→ **Exercise goal**
Lay out every line of the material below as a JSON list of strings, with one string per line and blank lines omitted.

[Dataset entries]

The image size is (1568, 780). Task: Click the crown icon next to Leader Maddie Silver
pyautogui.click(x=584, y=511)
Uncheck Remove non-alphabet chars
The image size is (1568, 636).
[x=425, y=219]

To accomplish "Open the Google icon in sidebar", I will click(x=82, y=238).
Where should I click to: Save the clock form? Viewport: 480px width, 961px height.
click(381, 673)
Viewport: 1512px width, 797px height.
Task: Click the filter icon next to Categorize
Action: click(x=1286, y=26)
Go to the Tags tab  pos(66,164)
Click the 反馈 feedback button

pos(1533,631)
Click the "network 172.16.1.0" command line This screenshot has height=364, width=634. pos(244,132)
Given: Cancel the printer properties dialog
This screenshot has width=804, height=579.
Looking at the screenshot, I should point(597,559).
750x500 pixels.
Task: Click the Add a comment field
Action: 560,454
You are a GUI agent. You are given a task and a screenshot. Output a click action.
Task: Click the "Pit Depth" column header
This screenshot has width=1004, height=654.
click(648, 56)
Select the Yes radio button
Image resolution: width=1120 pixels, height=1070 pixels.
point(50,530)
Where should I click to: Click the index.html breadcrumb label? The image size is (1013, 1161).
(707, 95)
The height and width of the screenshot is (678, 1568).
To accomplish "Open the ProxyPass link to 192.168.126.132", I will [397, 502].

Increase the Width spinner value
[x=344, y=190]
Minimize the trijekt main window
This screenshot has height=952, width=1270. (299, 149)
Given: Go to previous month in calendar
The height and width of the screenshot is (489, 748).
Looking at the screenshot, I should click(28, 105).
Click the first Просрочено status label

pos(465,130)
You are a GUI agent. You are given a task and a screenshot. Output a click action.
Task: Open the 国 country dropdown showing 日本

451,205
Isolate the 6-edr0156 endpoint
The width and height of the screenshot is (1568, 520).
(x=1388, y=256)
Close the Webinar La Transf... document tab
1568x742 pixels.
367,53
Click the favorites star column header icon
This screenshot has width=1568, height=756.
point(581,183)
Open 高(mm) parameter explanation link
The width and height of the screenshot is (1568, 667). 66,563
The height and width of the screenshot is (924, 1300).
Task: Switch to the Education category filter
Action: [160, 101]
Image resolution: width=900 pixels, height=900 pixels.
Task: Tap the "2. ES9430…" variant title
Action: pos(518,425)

→ **Solution**
[
  "The image size is (1568, 780). Task: Click the crown icon next to Leader Maddie Silver",
  "pyautogui.click(x=584, y=511)",
  "Uncheck Remove non-alphabet chars",
  "The image size is (1568, 636).",
  "[x=425, y=219]",
  "To accomplish \"Open the Google icon in sidebar\", I will click(x=82, y=238).",
  "Where should I click to: Save the clock form? Viewport: 480px width, 961px height.",
  "click(381, 673)",
  "Viewport: 1512px width, 797px height.",
  "Task: Click the filter icon next to Categorize",
  "Action: click(x=1286, y=26)",
  "Go to the Tags tab  pos(66,164)",
  "Click the 反馈 feedback button",
  "pos(1533,631)",
  "Click the \"network 172.16.1.0\" command line This screenshot has height=364, width=634. pos(244,132)",
  "Given: Cancel the printer properties dialog",
  "This screenshot has width=804, height=579.",
  "Looking at the screenshot, I should point(597,559).",
  "750x500 pixels.",
  "Task: Click the Add a comment field",
  "Action: 560,454",
  "You are a GUI agent. You are given a task and a screenshot. Output a click action.",
  "Task: Click the \"Pit Depth\" column header",
  "This screenshot has width=1004, height=654.",
  "click(648, 56)",
  "Select the Yes radio button",
  "Image resolution: width=1120 pixels, height=1070 pixels.",
  "point(50,530)",
  "Where should I click to: Click the index.html breadcrumb label? The image size is (1013, 1161).",
  "(707, 95)",
  "The height and width of the screenshot is (678, 1568).",
  "To accomplish \"Open the ProxyPass link to 192.168.126.132\", I will [397, 502].",
  "Increase the Width spinner value",
  "[x=344, y=190]",
  "Minimize the trijekt main window",
  "This screenshot has height=952, width=1270. (299, 149)",
  "Given: Go to previous month in calendar",
  "The height and width of the screenshot is (489, 748).",
  "Looking at the screenshot, I should click(28, 105).",
  "Click the first Просрочено status label",
  "pos(465,130)",
  "You are a GUI agent. You are given a task and a screenshot. Output a click action.",
  "Task: Open the 国 country dropdown showing 日本",
  "451,205",
  "Isolate the 6-edr0156 endpoint",
  "The width and height of the screenshot is (1568, 520).",
  "(x=1388, y=256)",
  "Close the Webinar La Transf... document tab",
  "1568x742 pixels.",
  "367,53",
  "Click the favorites star column header icon",
  "This screenshot has width=1568, height=756.",
  "point(581,183)",
  "Open 高(mm) parameter explanation link",
  "The width and height of the screenshot is (1568, 667). 66,563",
  "The height and width of the screenshot is (924, 1300).",
  "Task: Switch to the Education category filter",
  "Action: [160, 101]",
  "Image resolution: width=900 pixels, height=900 pixels.",
  "Task: Tap the \"2. ES9430…\" variant title",
  "Action: pos(518,425)"
]